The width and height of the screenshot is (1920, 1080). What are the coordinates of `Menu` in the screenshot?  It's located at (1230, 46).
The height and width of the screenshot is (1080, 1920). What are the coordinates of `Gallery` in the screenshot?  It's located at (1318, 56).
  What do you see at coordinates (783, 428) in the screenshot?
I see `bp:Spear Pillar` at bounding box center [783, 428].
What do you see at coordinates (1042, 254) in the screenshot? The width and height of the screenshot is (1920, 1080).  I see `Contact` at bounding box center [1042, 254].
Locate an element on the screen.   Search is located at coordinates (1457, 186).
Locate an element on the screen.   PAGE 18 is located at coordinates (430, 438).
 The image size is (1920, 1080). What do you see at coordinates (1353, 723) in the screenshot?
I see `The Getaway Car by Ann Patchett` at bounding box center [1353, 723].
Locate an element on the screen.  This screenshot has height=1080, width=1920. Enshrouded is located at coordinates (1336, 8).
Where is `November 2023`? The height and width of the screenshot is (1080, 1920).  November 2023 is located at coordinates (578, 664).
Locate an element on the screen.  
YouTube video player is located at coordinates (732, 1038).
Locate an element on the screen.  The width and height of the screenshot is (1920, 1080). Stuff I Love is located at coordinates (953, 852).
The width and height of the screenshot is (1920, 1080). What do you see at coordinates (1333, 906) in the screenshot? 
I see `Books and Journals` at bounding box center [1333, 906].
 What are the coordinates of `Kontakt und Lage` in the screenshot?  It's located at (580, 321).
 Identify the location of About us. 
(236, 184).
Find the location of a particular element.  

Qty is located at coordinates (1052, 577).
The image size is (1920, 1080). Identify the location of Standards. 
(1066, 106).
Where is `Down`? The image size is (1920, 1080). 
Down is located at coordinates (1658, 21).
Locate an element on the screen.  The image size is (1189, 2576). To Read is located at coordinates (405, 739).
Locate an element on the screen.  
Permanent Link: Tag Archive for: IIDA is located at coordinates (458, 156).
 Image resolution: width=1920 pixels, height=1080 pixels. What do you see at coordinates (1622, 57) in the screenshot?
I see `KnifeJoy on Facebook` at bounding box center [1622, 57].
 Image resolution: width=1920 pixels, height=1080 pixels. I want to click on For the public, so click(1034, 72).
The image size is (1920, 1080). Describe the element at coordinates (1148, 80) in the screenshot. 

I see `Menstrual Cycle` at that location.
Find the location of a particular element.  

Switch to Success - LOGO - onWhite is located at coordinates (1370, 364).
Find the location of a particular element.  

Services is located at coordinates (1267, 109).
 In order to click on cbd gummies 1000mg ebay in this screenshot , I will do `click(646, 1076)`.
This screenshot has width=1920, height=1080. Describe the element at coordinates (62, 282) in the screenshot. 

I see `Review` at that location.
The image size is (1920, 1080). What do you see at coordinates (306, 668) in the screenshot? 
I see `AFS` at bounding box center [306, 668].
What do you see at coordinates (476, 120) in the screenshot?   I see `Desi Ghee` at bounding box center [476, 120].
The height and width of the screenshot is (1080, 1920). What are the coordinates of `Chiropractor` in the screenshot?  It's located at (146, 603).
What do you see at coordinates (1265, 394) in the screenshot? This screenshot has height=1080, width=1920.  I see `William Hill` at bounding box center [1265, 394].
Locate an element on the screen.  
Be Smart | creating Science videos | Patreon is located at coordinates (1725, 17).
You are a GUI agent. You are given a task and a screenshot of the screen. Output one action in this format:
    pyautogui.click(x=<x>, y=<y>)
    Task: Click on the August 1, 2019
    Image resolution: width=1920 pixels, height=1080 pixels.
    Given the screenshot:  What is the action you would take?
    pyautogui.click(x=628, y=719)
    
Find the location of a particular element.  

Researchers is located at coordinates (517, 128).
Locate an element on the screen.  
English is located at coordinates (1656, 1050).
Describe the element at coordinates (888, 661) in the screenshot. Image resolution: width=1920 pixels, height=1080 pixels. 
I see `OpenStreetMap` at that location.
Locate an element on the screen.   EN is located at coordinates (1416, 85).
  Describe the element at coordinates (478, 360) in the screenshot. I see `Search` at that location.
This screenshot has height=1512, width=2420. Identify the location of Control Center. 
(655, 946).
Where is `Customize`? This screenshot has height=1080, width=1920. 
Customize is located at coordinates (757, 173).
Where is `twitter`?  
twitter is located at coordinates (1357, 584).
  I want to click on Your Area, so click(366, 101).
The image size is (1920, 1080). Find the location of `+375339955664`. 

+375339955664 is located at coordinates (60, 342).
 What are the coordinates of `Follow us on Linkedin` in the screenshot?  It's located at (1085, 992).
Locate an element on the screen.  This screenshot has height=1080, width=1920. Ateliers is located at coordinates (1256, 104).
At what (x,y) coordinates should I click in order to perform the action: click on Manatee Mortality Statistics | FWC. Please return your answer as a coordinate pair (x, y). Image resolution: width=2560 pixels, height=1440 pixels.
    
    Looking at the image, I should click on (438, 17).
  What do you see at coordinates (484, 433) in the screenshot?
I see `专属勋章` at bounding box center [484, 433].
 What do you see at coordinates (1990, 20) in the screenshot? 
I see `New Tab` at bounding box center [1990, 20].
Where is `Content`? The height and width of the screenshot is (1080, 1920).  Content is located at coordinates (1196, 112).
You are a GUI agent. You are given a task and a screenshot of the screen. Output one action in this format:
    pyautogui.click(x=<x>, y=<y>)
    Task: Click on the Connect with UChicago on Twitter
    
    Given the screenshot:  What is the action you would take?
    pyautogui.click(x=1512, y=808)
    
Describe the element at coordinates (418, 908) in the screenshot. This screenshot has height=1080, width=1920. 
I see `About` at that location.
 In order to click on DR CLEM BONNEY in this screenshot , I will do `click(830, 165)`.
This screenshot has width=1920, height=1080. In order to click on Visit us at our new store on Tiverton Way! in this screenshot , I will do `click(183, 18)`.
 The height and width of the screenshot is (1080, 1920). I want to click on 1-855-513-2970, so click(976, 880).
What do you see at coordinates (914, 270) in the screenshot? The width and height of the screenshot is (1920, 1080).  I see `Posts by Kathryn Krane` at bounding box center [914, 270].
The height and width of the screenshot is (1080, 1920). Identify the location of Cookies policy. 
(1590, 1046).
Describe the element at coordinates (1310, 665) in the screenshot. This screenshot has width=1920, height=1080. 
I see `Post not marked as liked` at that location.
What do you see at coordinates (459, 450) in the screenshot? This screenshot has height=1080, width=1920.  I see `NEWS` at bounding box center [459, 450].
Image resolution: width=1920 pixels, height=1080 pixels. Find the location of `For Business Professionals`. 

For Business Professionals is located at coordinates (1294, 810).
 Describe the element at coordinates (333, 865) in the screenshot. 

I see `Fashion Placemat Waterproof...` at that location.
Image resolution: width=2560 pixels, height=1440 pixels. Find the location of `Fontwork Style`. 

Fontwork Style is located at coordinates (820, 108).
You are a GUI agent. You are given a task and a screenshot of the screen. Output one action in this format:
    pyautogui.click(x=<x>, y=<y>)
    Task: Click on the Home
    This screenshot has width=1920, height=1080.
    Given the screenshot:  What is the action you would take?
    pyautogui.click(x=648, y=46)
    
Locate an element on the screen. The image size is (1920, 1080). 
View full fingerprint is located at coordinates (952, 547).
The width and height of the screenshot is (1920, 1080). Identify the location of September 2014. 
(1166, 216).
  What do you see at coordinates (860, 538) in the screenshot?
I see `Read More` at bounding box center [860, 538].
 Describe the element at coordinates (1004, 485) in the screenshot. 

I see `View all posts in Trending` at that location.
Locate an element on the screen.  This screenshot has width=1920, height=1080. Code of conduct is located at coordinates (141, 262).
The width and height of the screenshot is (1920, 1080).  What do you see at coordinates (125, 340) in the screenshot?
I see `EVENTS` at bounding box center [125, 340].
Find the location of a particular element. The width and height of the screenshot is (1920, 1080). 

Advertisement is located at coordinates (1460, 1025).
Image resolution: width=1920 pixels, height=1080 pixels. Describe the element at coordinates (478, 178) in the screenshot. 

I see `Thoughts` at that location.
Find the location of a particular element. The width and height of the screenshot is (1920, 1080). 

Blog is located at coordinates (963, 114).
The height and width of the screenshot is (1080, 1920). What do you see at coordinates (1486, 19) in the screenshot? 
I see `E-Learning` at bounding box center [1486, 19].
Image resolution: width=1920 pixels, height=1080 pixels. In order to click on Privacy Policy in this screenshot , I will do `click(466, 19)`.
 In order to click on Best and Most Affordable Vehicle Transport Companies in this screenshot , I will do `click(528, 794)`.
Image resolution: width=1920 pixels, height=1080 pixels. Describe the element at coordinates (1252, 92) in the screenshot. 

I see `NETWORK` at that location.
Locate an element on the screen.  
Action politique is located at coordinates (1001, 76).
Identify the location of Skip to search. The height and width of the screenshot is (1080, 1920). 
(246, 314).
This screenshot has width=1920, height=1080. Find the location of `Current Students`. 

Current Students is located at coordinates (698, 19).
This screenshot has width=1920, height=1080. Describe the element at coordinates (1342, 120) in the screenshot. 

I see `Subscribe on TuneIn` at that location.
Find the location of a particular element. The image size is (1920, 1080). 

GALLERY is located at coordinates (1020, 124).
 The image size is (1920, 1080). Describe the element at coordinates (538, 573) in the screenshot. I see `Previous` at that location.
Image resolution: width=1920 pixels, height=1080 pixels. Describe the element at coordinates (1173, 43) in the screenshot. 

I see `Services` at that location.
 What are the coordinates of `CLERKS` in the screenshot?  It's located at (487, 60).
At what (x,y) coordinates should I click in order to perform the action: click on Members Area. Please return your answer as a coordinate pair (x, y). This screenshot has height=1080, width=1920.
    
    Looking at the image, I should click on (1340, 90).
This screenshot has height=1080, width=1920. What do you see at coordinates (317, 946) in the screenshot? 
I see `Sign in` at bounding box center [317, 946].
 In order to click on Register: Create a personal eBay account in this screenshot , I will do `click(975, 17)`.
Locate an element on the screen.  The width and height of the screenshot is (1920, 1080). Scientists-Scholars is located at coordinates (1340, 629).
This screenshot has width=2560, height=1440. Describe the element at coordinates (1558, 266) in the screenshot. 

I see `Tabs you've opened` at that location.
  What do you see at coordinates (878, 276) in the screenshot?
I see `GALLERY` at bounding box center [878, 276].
--- --- ---
Problem requirements =
Output every line of the items, from the first one through the line containing "YouTube video player", as a JSON list of strings with one string per line, leaving out blank lines.

Result =
[
  "The width and height of the screenshot is (1920, 1080). What are the coordinates of `Menu` in the screenshot?  It's located at (1230, 46).",
  "The height and width of the screenshot is (1080, 1920). What are the coordinates of `Gallery` in the screenshot?  It's located at (1318, 56).",
  "  What do you see at coordinates (783, 428) in the screenshot?",
  "I see `bp:Spear Pillar` at bounding box center [783, 428].",
  "What do you see at coordinates (1042, 254) in the screenshot? The width and height of the screenshot is (1920, 1080).  I see `Contact` at bounding box center [1042, 254].",
  "Locate an element on the screen.   Search is located at coordinates (1457, 186).",
  "Locate an element on the screen.   PAGE 18 is located at coordinates (430, 438).",
  " The image size is (1920, 1080). What do you see at coordinates (1353, 723) in the screenshot?",
  "I see `The Getaway Car by Ann Patchett` at bounding box center [1353, 723].",
  "Locate an element on the screen.  This screenshot has height=1080, width=1920. Enshrouded is located at coordinates (1336, 8).",
  "Where is `November 2023`? The height and width of the screenshot is (1080, 1920).  November 2023 is located at coordinates (578, 664).",
  "Locate an element on the screen.  ",
  "YouTube video player is located at coordinates (732, 1038)."
]